## 課題文 1
夢日記で「●」の後に付いている見出しは何ですか?すべて挙げてください。
## 課題文 2
夢日記の続きを、途切れたところから書き進めてください。

2008年7月



1日●脂っこい料理はもう結構
料亭の一室。目の前のテーブルには鱧(ハモ)のフルコースのほか、キャビアやらフォアグラやら、脂っこい高級料理ばかりが所狭しと並んでいる。私は鱧を一口だけ食べてから、(もっとあっさりした物が食べたいな。例えばお蕎麦とか。お御馳走はもう十分にいただいたし)と思っている。

【解説】 そう言えば先週は鱧のフルコース料理をいただいた。お料理自体はたいへん美味しかったのだが、私はもともとウナギや鱧を好んで食すほうではないので、やや胃もたれしてしまい、(もう当分、鱧はいいや)と思った。贅沢な話だが、その気分が夢に反映されたようだ。



2
●恩師に100万円ずつ差し上げる
小学生時代の担任だったX先生とY先生の姿が見える。お二方とも70歳を過ぎた頃だろうか。懐かしそうに私を見ていらっしゃる。私はお二方に100万円ずつ差し上げることに決めた。札束を手渡すとき、(目上の人にお金を差し上げるという行為は失礼かな)と一瞬だけ迷うのだが、(これが今の私にできる最高の恩返しなのだから)と思い直し、現金を渡した。先生たちは驚きながらも喜んでくださった。後日、先生たちがどうしていらっしゃるかをカメラが捉えた映像を見る機会があった。お二方のうちX先生はお金を使った形跡がない。Y先生は例の100万円を使ってハワイへ遊びに行かれたようだ。さらに後日撮られた映像によると、Y先生はじきにボケてしまい、お金をくれた生徒が誰だったか思い出すことすら出来なくなったようである。私は若くて元気溌剌だった頃のY先生の姿を懐かしく思い出している。
【解説】 恩師にいきなり100万円を差し上げるという、なんとも奇想天外な夢だった。しかも封筒にも入れない剥き出しの札束なのだから、失礼にも程がある。しかし夢の中ではその点は問題ではなく、先生たちもあたりまえのように現金を受け取っていた。形式はともかく、夢の中の私はふたりの先生に対して小学校時代のお礼をしたかったのだと思う。



3日●3人の賢者に何かを贈る
すぐ近くに3人の男が立っている。とても不思議な男たちで、若くないことは間違いないのだが、さりとて年寄りとも言い切れない。日本人でないことは確かだが、「ではどこの国の人か」と問われれば、どこの国の人にも当てはまらない。それどころか彼らは人間であって人間ではない。と言って宇宙人の風体でもない。実に不思議な人たちなのだ。彼らは一種の智恵者なのだと思う。数千年の過去または未来からやって来た「時を超えることの出来る賢者」なのかも知れない。私は彼らに何かを贈った。しかしそれが何であったかは自分にもわからない。

## 提供データ

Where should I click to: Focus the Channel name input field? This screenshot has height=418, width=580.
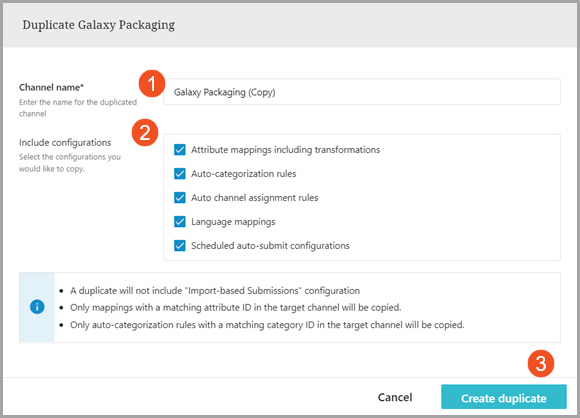click(x=362, y=92)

## 出力 1
- 脂っこい料理はもう結構
- 恩師に100万円ずつ差し上げる
- 3人の賢者に何かを贈る

## 出力 2
【解説】 奇妙なまでに静かで、どこか暗示的な夢だった。そう言えば今夜の夢には「音声」というものが一切登場しなかった気がする。私は彼らに何を贈ったのだろう。そのあたりの記憶がないのが何よりも不思議だ。「目上の男性に何かを贈る」というパターンは、昨夜の夢と同じである。



4日●寿老人の帽子の中身
前後関係は思い出せないのだが、私の隣で朱色の欄干(らんかん)にもたれかかっている人は、どうやら寿老人らしい。欄干に両手をかけ、その上に顔をうつ伏せているので表情は見えない。「僕の帽子の中はね、人に見せてはいけないんだよ」と寿老人は言った。しかし声の様子からして、彼は老人ではなく少年のようだ。私はドキドキしながら、「ケチ。ちょっとぐらい見せてくれてもいいじゃない、減るモノじゃなし」などと言っている。
【解説】 何となく滑稽で、しかしどこかが妙に色っぽい夢だった。寿老人は七福神のなかでもユニークな存在だと私は思うのだが、大黒天、恵比寿、弁才天、毘沙門天らに比べて知名度は低い。しかしそのマイナーさがかえって色っぽい原因かも知れないゾ、などと思わせるヘンテコな夢だった。



5日●……
【解説】 今夜は仕事でほぼ徹夜をしたため、夢を見たのか見なかったのかすら覚えていない。



6日●大好きな人と道で遭遇
道を歩いていると、大好きな人とバッタリ遭遇した。私は飛び上がらんばかりに喜んで、夢中で立ち話をしている。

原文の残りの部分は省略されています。